It’s Friday, and Tax Day has come and gone. But the memory lingers, so let’s look at some scofflaws as the week ends:
Louis Ratfield of Lake Worth, FL has been in trouble with the government before. The IRS secured a restraining order against him for promoting a “constitutional common-law trust” to avoid paying taxes. There is no such trust, of course. He allegedly continued to promote the trust. He was arrested on Tuesday on 56 counts of preparing false income tax returns. Each count could net him three years in prison. Ratfield has also been in trouble with the SEC, apparently absconding with investors’ money.
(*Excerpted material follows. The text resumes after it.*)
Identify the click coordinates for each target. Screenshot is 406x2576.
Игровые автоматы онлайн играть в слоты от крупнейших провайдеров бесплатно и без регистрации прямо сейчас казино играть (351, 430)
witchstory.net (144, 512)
James Hubb of Clayton, MO used $25,000 of his business’ money for plumbing at his house (it may have been for a bathtub—some bathtub!). Besides the bathtub, quite a bit more money was taken from his business and used for personal expenses. That’s not necessarily illegal, as long as it is disclosed and reported as income. It wasn’t, and Hubb has pled guilty. He faces up to eight years in prison and a fine of up to $350,000.
In Massachusetts, Laurence Greenburg and Russell Skidds sold partially defatted beef tissue as partially defatted chop beef. That violated the Federal Meat Inspection Act. Compounding their problems, they didn’t report all the income, causing them to file false tax returns. They were convicted on Tuesday.
Finally, H&R Block settled a 1998 RAL (Return Anticipation Loan) lawsuit for $35 million. H&R Block still faces a lawsuit filed by the California Attorney General. Given the nature of class action lawsuits, it’s likely that the lawyers will get most of the money from that settlement.